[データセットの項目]
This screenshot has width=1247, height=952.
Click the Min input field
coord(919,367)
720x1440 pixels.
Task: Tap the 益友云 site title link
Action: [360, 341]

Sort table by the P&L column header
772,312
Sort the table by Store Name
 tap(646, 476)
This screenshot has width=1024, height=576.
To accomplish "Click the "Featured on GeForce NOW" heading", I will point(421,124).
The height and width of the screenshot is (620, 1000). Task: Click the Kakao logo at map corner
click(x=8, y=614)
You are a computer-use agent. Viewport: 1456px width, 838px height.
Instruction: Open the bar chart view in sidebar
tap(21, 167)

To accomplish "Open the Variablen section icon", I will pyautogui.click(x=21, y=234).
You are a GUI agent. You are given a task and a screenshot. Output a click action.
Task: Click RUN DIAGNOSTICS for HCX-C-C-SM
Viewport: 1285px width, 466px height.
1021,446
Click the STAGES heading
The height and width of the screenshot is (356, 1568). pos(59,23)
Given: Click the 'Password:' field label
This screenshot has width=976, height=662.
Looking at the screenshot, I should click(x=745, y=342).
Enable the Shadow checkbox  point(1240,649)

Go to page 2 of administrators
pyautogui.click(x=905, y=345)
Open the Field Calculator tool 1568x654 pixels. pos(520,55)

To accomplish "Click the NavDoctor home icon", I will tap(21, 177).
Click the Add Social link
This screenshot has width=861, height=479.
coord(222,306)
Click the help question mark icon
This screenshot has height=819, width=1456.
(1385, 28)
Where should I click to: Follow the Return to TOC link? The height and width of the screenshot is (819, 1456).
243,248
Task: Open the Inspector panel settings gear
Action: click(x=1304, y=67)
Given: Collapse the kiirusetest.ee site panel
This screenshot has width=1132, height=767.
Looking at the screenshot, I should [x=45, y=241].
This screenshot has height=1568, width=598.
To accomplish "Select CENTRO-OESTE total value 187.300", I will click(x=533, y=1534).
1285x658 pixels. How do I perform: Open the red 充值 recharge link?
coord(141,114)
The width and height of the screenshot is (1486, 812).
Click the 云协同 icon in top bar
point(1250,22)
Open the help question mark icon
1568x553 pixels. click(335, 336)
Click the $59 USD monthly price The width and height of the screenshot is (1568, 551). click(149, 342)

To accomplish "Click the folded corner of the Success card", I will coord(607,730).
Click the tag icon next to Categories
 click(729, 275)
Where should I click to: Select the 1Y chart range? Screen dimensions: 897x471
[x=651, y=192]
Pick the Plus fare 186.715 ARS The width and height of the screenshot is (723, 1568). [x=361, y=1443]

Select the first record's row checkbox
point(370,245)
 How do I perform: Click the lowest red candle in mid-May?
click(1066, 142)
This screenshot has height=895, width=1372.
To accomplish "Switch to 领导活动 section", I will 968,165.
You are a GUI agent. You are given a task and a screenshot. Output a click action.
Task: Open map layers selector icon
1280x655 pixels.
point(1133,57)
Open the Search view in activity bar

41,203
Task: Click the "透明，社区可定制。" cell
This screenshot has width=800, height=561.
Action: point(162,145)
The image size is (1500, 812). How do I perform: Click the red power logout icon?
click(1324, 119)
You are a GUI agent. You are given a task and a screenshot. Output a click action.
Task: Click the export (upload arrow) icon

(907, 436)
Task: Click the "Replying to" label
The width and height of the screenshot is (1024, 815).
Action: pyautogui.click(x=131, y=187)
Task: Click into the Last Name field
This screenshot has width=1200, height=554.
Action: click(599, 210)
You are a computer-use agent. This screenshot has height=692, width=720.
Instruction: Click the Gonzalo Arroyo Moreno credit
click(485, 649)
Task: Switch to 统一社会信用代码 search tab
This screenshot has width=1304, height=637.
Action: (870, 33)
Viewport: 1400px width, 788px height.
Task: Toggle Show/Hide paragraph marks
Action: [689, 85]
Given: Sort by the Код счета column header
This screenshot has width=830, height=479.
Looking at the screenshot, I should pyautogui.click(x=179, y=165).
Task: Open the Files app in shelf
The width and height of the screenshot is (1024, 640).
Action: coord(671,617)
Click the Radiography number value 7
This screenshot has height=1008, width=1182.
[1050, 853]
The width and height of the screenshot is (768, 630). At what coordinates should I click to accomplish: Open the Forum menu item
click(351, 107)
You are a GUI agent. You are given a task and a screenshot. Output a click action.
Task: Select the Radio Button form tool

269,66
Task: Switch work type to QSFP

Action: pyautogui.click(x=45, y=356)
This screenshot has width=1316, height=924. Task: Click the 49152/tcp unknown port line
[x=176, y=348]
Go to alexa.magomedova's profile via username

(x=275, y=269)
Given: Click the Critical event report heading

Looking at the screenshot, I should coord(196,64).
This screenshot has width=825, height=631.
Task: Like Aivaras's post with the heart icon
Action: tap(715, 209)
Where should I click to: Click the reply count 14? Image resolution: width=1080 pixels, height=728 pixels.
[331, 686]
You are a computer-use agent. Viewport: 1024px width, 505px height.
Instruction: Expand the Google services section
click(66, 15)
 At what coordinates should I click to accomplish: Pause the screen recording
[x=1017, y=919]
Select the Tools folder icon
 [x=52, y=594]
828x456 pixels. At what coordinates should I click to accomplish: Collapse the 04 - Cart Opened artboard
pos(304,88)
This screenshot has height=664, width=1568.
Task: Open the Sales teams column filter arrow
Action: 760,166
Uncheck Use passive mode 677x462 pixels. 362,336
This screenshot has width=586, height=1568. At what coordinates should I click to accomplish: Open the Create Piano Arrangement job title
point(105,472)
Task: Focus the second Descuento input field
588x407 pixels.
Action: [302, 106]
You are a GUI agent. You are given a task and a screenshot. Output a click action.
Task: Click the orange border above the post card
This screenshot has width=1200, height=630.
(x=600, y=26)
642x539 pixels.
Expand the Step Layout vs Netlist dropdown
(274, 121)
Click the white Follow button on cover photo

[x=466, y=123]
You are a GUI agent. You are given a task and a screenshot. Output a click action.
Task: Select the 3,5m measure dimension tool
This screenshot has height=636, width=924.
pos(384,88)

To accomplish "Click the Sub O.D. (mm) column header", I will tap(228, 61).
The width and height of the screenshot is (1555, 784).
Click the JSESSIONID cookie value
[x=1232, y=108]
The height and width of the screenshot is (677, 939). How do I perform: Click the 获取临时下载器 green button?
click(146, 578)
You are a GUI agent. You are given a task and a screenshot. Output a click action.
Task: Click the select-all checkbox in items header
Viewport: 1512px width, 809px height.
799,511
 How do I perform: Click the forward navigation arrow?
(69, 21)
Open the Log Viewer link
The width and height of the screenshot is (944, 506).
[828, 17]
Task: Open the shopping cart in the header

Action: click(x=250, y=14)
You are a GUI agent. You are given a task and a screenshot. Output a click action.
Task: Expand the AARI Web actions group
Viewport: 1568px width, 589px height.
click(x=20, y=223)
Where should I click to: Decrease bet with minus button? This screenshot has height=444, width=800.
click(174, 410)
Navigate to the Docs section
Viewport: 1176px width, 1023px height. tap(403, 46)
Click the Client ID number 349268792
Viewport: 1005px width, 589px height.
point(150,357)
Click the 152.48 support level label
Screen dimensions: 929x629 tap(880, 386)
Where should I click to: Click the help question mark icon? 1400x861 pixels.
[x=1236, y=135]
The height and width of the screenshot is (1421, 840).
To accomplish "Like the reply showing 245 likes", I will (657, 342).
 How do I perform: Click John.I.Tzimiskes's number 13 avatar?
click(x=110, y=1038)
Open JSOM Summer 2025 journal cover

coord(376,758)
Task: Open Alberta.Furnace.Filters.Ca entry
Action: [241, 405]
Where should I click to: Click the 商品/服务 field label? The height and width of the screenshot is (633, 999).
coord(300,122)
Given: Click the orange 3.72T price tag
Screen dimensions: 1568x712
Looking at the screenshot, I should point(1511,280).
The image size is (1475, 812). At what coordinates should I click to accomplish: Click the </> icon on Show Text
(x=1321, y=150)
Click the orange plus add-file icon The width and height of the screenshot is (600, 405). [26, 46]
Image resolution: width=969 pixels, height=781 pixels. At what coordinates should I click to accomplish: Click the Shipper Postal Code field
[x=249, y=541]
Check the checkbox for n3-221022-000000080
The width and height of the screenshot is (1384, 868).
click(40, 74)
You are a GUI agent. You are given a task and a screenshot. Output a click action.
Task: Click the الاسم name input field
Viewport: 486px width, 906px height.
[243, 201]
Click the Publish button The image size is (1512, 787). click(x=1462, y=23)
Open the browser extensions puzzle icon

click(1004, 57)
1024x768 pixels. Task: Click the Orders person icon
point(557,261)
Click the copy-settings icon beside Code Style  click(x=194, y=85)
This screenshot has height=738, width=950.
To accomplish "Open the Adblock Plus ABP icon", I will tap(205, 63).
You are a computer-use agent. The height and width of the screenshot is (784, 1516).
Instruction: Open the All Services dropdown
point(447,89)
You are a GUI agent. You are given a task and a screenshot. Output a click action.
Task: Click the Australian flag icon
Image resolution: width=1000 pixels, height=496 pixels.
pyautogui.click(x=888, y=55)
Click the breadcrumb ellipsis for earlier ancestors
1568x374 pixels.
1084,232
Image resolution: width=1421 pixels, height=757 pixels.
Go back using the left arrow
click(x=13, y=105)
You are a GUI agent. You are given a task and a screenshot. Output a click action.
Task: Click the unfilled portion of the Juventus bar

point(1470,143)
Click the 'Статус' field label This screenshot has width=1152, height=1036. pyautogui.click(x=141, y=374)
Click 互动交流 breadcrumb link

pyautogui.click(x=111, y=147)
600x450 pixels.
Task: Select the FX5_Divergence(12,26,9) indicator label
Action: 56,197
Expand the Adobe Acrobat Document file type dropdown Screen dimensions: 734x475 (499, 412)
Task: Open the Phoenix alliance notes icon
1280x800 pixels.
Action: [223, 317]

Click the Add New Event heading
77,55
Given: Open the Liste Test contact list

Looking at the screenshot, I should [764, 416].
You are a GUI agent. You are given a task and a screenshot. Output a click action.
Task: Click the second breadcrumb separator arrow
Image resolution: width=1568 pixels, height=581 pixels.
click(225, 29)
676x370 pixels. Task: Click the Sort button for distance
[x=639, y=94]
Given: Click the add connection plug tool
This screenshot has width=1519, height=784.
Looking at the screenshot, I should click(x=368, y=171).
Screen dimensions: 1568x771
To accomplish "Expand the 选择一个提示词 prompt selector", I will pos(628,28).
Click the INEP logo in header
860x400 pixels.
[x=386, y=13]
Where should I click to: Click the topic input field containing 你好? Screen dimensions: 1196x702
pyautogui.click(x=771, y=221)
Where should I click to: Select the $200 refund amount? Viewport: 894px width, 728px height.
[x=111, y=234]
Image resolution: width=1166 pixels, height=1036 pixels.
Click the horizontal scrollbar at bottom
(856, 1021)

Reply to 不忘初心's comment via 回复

» 取り組む課題
「Screen dimensions: 1568x771」を含む行から始めてレコードの末尾まで、「horizontal」を「vertical」に入れ替えて書き直してください。ほかの部分は一切変えないでください。

» 課題の解答
Screen dimensions: 1568x771
To accomplish "Expand the 选择一个提示词 prompt selector", I will pos(628,28).
Click the INEP logo in header
860x400 pixels.
[x=386, y=13]
Where should I click to: Click the topic input field containing 你好? Screen dimensions: 1196x702
pyautogui.click(x=771, y=221)
Where should I click to: Select the $200 refund amount? Viewport: 894px width, 728px height.
[x=111, y=234]
Image resolution: width=1166 pixels, height=1036 pixels.
Click the vertical scrollbar at bottom
(856, 1021)

Reply to 不忘初心's comment via 回复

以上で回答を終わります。